There are further interactions to consider for some charges, such as BSUoS. Managing a lower demand system has additional challenges for National Grid ESO, given that a low demand means that less generation is running and providing services such as inertia and reactive power response.
The changing nature of demand, and the generation mix called upon to meet it, means that National Grid ESO will need to reposition the market to ensure stability.
This could involve curtailing wind generation and interconnector imports and using pumped and battery storage to increase demand. Although National Grid ESO has experience of dealing with low demand over summer nights (as low as 17GW) managing low demand over a longer period – such as the ongoing lockdown – may result in higher costs associated with BSUoS in conjunction with a lower demand denominator over which such costs will be spread.
In the presence of demand hibernation, the structures associated with electricity third party charges are such that the effects resulting from this shift will be experienced by industry participants now and into the future.
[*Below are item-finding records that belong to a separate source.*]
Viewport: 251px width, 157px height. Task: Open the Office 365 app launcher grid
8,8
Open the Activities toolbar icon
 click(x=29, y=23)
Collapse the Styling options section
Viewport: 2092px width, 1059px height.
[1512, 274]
While charges such as BSUoS will already be experiencing impacts, those associated with networks may not be seen until April 2022. This is illustrated across the suite of third party charges in Figure 1.
Further clarity is needed
However, there remain specific elements associated with certain charges that cannot be immediately quantified – such as the demand impacts on those industries which have an exemption for Energy Intensive Industries (EIIs).
It is apparent that – as with the wider societal and economic consequences of COVID-19 – further clarity will be needed to ensure that the energy sector emerges from lockdown armed with the tools to resume its journey on the road to net zero.